» **Records for processing**:

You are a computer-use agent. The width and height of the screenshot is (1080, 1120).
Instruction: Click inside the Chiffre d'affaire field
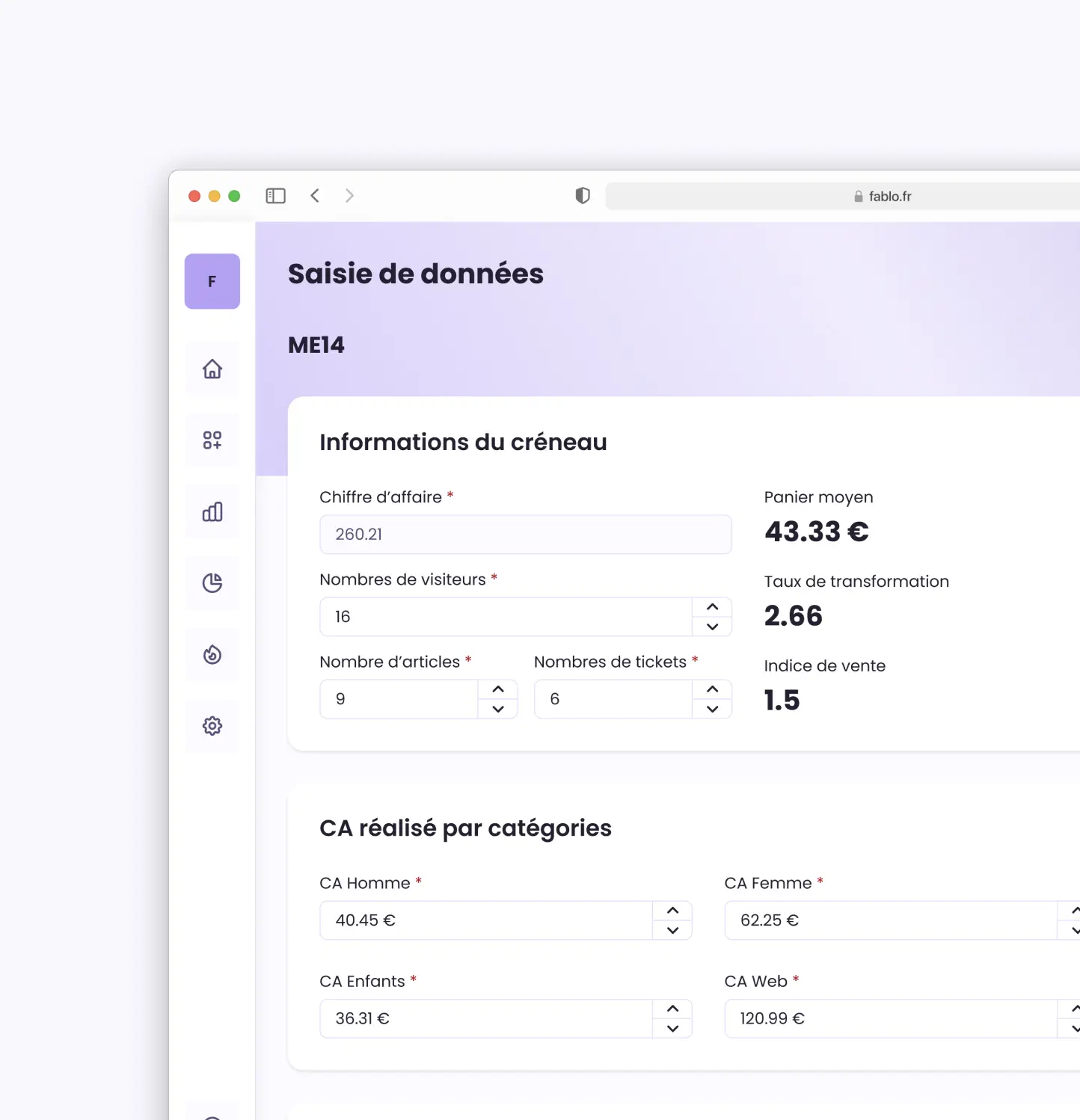pyautogui.click(x=524, y=535)
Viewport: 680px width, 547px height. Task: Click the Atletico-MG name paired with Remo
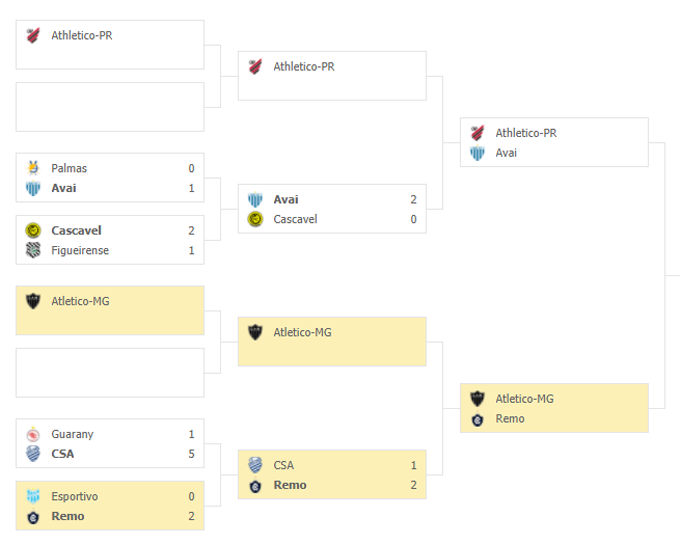click(x=524, y=399)
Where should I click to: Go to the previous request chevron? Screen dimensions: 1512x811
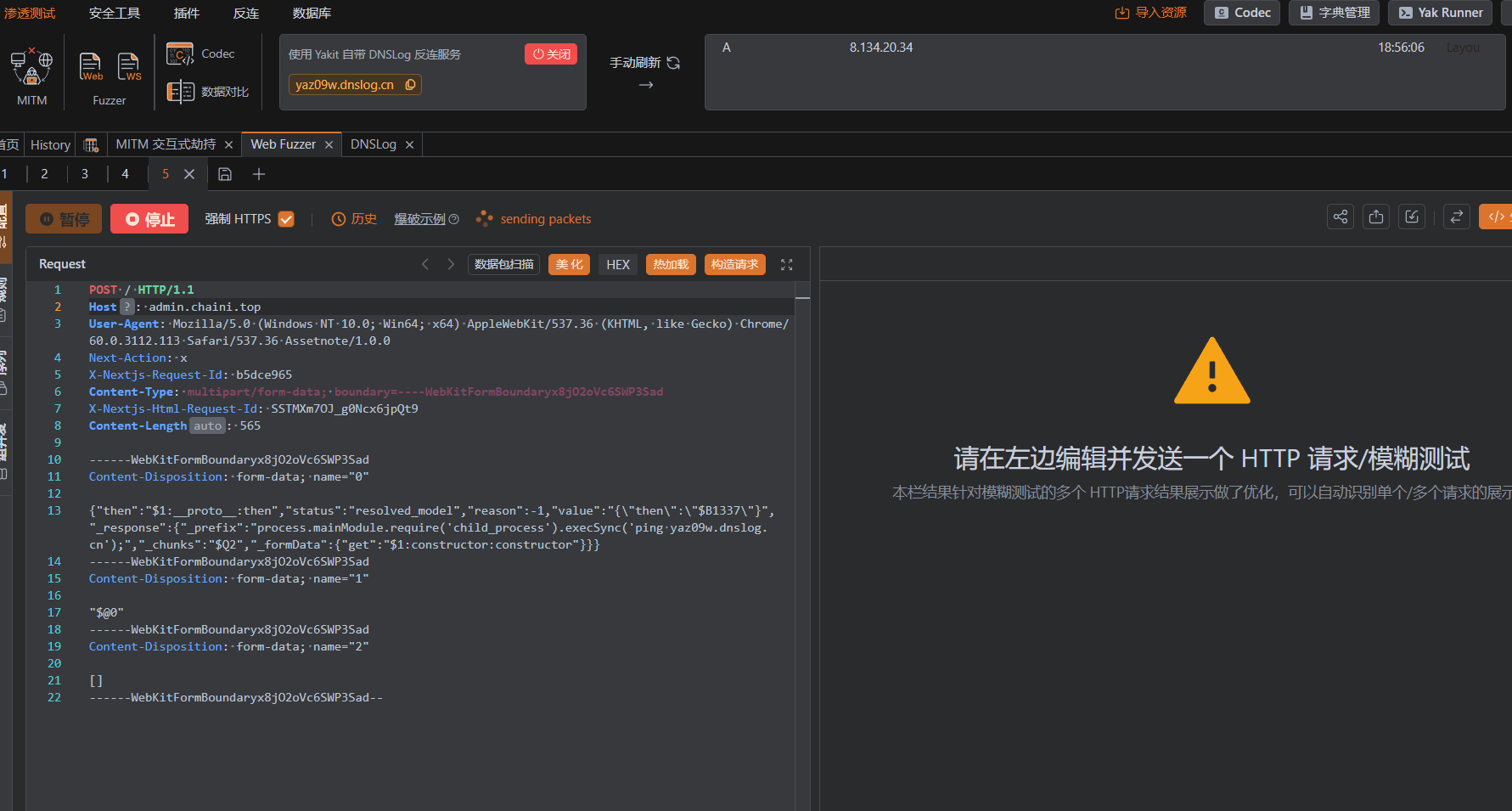coord(425,265)
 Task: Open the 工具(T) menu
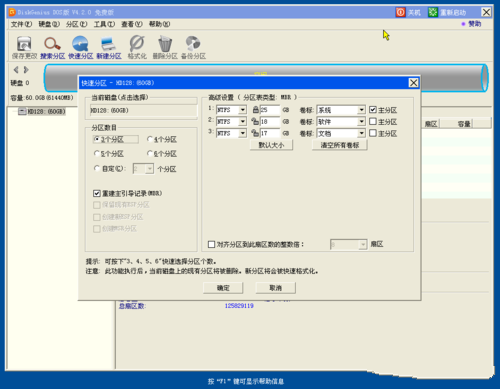[x=104, y=24]
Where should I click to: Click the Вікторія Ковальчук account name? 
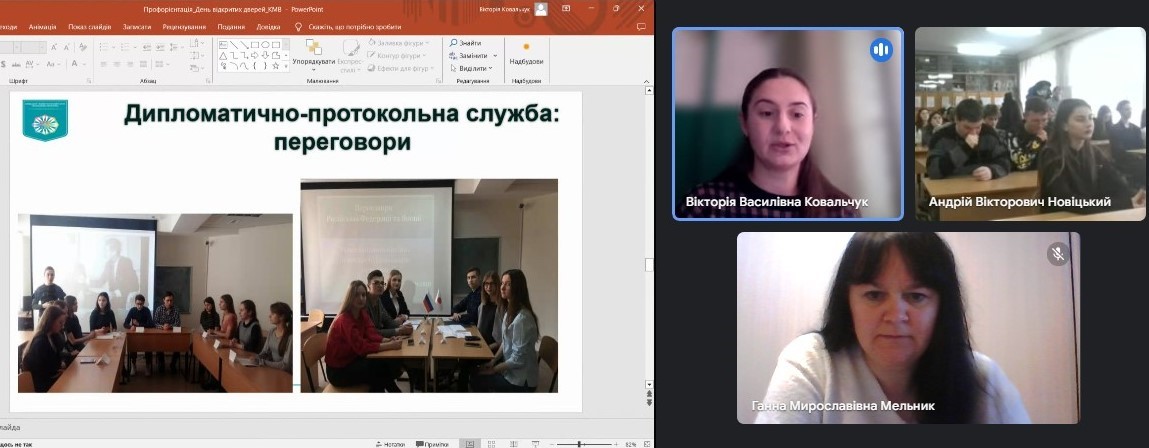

» **Assignment**:
The preceding entries are to be returned verbatim, with every picture excluded.

» **Your response**:
You are a computer-use agent. The width and height of the screenshot is (1080, 1120).
Instruction: Click inside the Chiffre d'affaire field
pyautogui.click(x=524, y=535)
Viewport: 680px width, 547px height. Task: Click the Atletico-MG name paired with Remo
click(x=524, y=399)
Where should I click to: Go to the previous request chevron? Screen dimensions: 1512x811
coord(425,265)
 Task: Open the 工具(T) menu
[x=104, y=24]
Where should I click to: Click the Вікторія Ковальчук account name? 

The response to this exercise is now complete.